EXERCISE BRIEF – Reproduce the forum thread from "In the years" to "be the smell.", changing "US Army" to "United States Army".

SUPPLIED TEXT –
A few notable publications on warfare:
Lichtenstadter I. Women in the Aiyam al-‘Arab: A study of female life during wafare in preislamic Arabia. London: Royal Asiatic Society Prize Publication Fund, 14: 1935.
Beeston AFL. Warfare in ancient South Arabia. London: Qahtan: Studies in old South Arabian Epigraphy, 3: 1976.
Macdonald MCA. Was the Nabataean Kingdom a “Bedouin State”? ZDPV 107 1991.
Reality=Chaos
03-25-2008, 20:30
Thanks a lot mate:2thumbsup: Now I can get down to the uni library and see if they have some:book: for me.
Barry Soteiro
04-19-2008, 21:49
wouldn't the parthians or saka have camels drummers ?
wouldn't the parthians or saka have camels drummers ?
Camel..drummers?
All history is based on speculation. ALL of it.
What the hell? Are you saying I'm working to get a PhD in speculation? I'm no philosophy student.:furious3:
But seriously, all History is based upon evidence. Where no evidence exists, no history exists. There is no speculation involved. Speculation is not an historiographical activity.
If you want camels in EB, go find the sources that show that they were common enough to warrant the time and effort the team would have to put in to add them to the mod. A mention of them at one battle is not enough evidence to show that they were regularly used.
If they were common, someone would have written about them.
Barry Soteiro
04-19-2008, 22:23
Camel..drummers?
yeah musicians.
At least didn't the achaemenids had a camel corps ?
On a side note, why don't Slavs have Bear Cavalry? :charge: Everybody knows the tribes of the northern east used bears :smash:
https://img223.imageshack.us/img223/1115/1159084643993mg2.jpg
Watchman
04-19-2008, 22:50
That's some pretty anachronistic weaponry there though. I mean, sabres didn't turn up before like 7th-8th century AD. :book:
That's some pretty anachronistic weaponry there though. I mean, sabres didn't turn up before like 7th-8th century AD. :book:
Yes, but the PPSh was developed by Sabean inventors around 137 BCE, well within EB's time frame. It is conceivable that they would have made their way into Slavic lands.
Barry Soteiro
04-19-2008, 22:52
Didn't the swedish tryto use mooses ? But they were too afraid of the sounds of guns N:laugh4:
Also on camels...
In the years after the Mexican War, the US Army tried to create a camel corps in the American South-West, but they found that horses unaccustomed to camels are deathly afraid of them--must be the smell.
So, assuming there are camel units, you wouldn't want to recruit camel mercs as Rome and then pair them up with Imperial cavalry.:no:
Watchman
04-19-2008, 22:58
Didn't the swedish tryto use mooses ? But they were too afraid of the sounds of guns N:laugh4:Under Carolus XI there was indeed formed and experimental squadron to test the feasibility of the concept. Neither the riders nor the animals proved very cooperative however, and after a number of bruises and broken bones among the former the project was quietly discontinued.

EXTRACTED MATERIAL –
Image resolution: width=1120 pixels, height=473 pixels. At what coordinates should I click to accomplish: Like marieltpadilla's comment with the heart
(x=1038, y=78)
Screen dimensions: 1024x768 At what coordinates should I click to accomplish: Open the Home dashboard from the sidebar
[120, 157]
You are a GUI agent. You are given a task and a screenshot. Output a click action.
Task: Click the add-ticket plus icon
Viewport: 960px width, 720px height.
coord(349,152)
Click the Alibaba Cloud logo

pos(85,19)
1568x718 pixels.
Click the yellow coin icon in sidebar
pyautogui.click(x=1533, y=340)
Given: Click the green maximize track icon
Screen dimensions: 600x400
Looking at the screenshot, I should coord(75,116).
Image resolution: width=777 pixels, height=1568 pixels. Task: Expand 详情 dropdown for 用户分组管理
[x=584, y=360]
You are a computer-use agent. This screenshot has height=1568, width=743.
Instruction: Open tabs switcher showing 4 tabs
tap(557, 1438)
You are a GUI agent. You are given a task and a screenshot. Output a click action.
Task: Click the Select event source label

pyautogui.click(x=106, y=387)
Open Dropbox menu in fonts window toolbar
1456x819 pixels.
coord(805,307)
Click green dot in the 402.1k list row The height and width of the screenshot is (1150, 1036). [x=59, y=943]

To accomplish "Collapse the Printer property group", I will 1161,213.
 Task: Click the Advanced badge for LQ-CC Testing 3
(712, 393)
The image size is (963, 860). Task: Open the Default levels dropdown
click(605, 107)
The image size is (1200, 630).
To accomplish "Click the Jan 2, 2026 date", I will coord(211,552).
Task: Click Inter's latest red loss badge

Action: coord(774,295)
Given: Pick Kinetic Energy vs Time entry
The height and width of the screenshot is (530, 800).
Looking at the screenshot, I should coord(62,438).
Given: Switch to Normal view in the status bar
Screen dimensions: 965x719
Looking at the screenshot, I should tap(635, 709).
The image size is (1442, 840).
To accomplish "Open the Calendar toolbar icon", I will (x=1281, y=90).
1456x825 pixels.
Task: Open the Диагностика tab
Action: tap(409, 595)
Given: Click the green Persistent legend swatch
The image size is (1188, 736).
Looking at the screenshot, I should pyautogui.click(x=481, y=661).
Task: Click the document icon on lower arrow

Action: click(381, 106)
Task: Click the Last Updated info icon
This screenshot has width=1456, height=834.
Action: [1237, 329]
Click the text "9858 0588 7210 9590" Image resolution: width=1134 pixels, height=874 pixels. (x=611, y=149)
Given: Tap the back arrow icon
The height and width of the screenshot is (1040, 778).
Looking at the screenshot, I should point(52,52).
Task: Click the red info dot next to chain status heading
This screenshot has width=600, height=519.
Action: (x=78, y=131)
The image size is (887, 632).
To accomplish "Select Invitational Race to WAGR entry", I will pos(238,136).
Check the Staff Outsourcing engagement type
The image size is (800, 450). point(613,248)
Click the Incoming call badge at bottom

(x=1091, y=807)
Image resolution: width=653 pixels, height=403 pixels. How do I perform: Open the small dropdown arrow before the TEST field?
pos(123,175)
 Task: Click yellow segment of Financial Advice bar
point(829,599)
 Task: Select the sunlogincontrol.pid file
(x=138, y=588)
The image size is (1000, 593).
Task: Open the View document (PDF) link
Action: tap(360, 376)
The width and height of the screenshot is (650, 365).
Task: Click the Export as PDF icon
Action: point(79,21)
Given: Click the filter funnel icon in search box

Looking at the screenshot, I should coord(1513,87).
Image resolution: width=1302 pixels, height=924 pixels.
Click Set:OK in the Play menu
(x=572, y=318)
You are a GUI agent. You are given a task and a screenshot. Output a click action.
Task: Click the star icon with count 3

ANSWER –
In the years after the Mexican War, the United States Army tried to create a camel corps in the American South-West, but they found that horses unaccustomed to camels are deathly afraid of them--must be the smell.